Lady Joan Beaufort and King James I of Scotland had eight children together they are:
- Margaret Stewart, Princess of Scotland (1424–1445) married Prince Louis, Dauphin of Viennois (later King Louis XI of France)
- Isabella Stewart, Princess of Scotland (1426–1494) married Francis I, Duke of Brittany
- Mary Stewart, Countess of Buchan (c.1428-1465) married Wolfart VI van Borsselen
- Joan of Scotland, Countess of Morton (c. 1428–1486) married James Douglas, 1st Earl of Morton
- Alexander Stewart, Duke of Rothesay (born and died 1430); Twin of James
- James II of Scotland (1430–1460) (my 16th great-grandfather) married Mary of Guelders in 1449
- Annabella Stewart, Princess of Scotland (c.1436-1509) married and divorced 1. Louis of Savoy, and then married and divorced 2. George Gordon, 2nd Earl of Huntly
- Eleanor Stewart, Princess of Scotland (1433–1484) married Sigismund, Archduke of Austria.
King James II of Scotland is my (16th great-grandfather), he was the only son of King James I of Scotland and Lady Joan Beaufort, Queen consort of Scotland. King James II succeeded to the throne at the age of six upon his father’s death. James’ father was assassinated on 21 February 1437 at Blackfriars monastery in Perth. His mother, Queen Joan, although hurt, managed to get to her six-year-old son, who was now king.

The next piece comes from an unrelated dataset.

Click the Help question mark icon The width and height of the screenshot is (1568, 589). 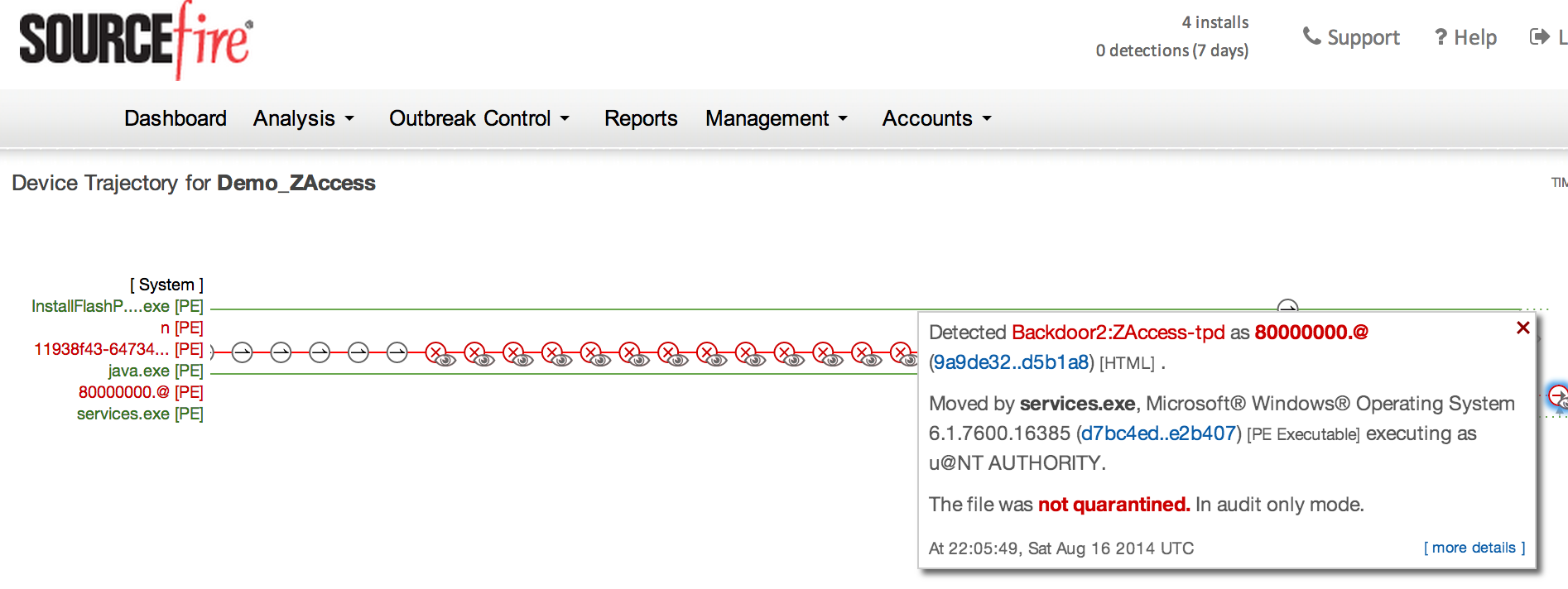pyautogui.click(x=1441, y=37)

On 25 March 1437, he was formally crowned King of Scots at Holyrood Abbey. The Parliament of Scotland revoked alienations of crown property and prohibited them, without the consent of the Estates, that is, until James II’s eighteenth birthday. He lived along with his mother and five of his six sisters at Dunbar Castle until 1439. The oldest sister, Margaret, had left Scotland for France in 1436 to marry the Dauphin Louis (later King Louis XI of France).

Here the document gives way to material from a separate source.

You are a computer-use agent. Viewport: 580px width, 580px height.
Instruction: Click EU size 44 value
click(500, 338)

From 1437 to 1439, the king’s first cousin Archibald Douglas, 5th Earl of Douglas, headed the government as lieutenant-general of the realm. After his death, and with a general lack of prominent earls in Scotland due to deaths, forfeiture or youth, political power became shared uneasily among William Crichton, 1st Lord Crichton, Lord Chancellor of Scotland (sometimes in co-operation with the Earl of Avondale), and Sir Alexander Livingston of Callendar, who had possession of the young king as the warden of the stronghold of Stirling Castle. Taking advantage of these events, Livingston placed Queen Joan and her new husband, Sir John Stewart, under “house arrest” at Stirling Castle on 3 August 1439. They were released on 4 September only by making a formal agreement to put James in the custody of the Livingstons, agreeing to the queen’s relinquishment of her dowry for his maintenance, and confessing that Livingston had acted through zeal for the king’s safety.

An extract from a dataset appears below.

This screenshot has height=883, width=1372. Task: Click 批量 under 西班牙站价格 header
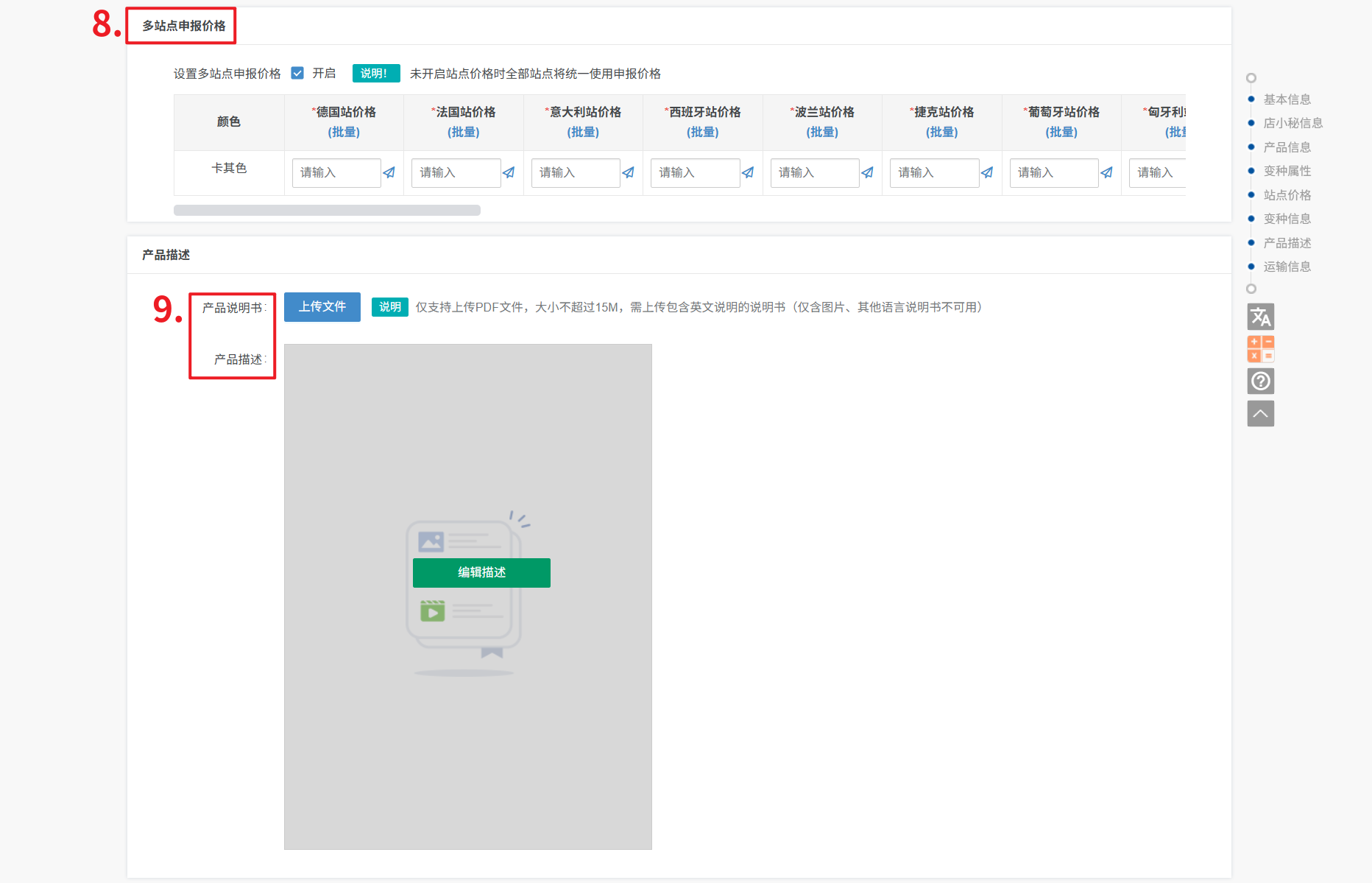tap(702, 132)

In 1440, in the king’s name, an invitation is said to have been sent to the 16-year-old William Douglas, 6th Earl of Douglas, and his younger brother, twelve-year-old David, to visit the king at Edinburgh Castle in November 1440. According to legend, they came and were entertained at the royal table, where James, still a little boy, was charmed by them. However, they were treacherously hurried to their doom, which took place by beheading in the castle yard of Edinburgh on 24 November, with the 10-year-old king pleading for their lives. Three days later Malcolm Fleming of Cumbernauld, their chief adherent, shared the same fate. The king, being a small child, had nothing to do with this. This infamous incident took the name of “the Black Dinner”.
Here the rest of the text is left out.